Nearly-Optimal Private Selection via Gaussian Mechanism
Ethan Leeman, Pasin Manurangsi
TL;DR
This work addresses private selection under differential privacy using the Gaussian mechanism with a budget $\rho$. By combining subsampling, a gap-focused recursive strategy, and a final BinTree step, the authors achieve an error that scales as $\tilde{O}\!\left(\dfrac{\log |\mathcal{Y}|}{\sqrt{\rho}}\right)$ up to polylog factors, nearly matching the Exponential Mechanism and improving upon Steinke's previous $O(\log^{3/2} |\mathcal{Y}|/\sqrt{\rho})$ bound. The analysis introduces a careful construction of good events and a recursive inductive proof to bound probabilities and errors, with a high-probability guarantee that translates into an expected-error bound via a combining step. The results demonstrate that nearly-optimal private selection is achievable with adaptive Gaussian queries on low-sensitivity losses, and they discuss future directions such as removing lower-order polylog terms, extending to Laplace noise, and handling infinite candidate sets. The work advances practical DP tools for selection tasks and highlights a pathway to close the gap with the Exponential Mechanism in finite settings.
Abstract
Steinke (2025) recently asked the following intriguing open question: Can we solve the differentially private selection problem with nearly-optimal error by only (adaptively) invoking Gaussian mechanism on low-sensitivity queries?
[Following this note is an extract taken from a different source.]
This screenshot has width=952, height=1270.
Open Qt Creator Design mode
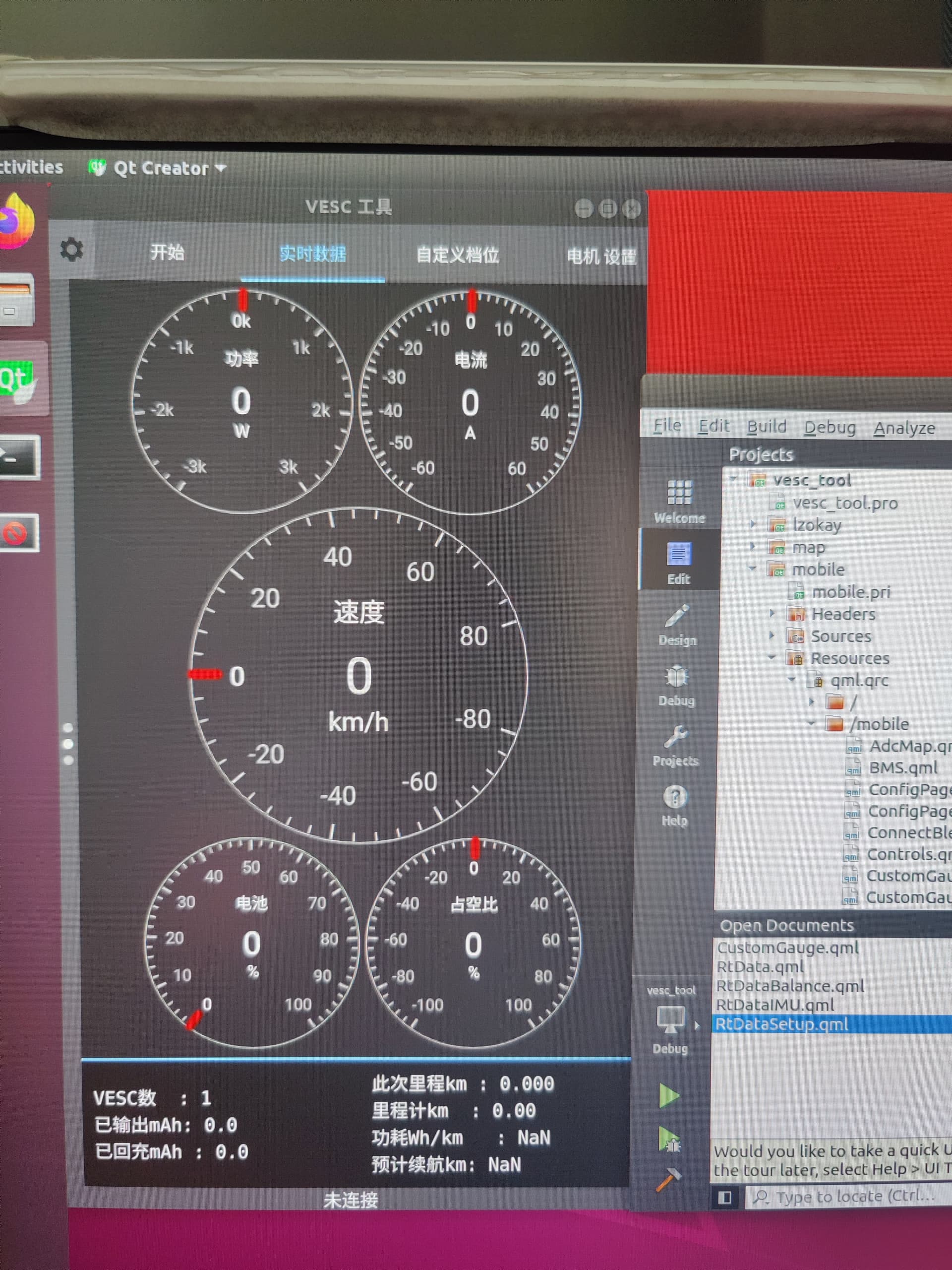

We resolve this question positively. In particular, for a candidate set $\mathcal{Y}$, we achieve error guarantee of $\tilde{O}(\log |\mathcal{Y}|)$, which is within a factor of $(\log \log |\mathcal{Y}|)^{O(1)}$ of the exponential mechanism (McSherry and Talwar, 2007). This improves on Steinke's mechanism which achieves an error of $O(\log^{3/2} |\mathcal{Y}|)$.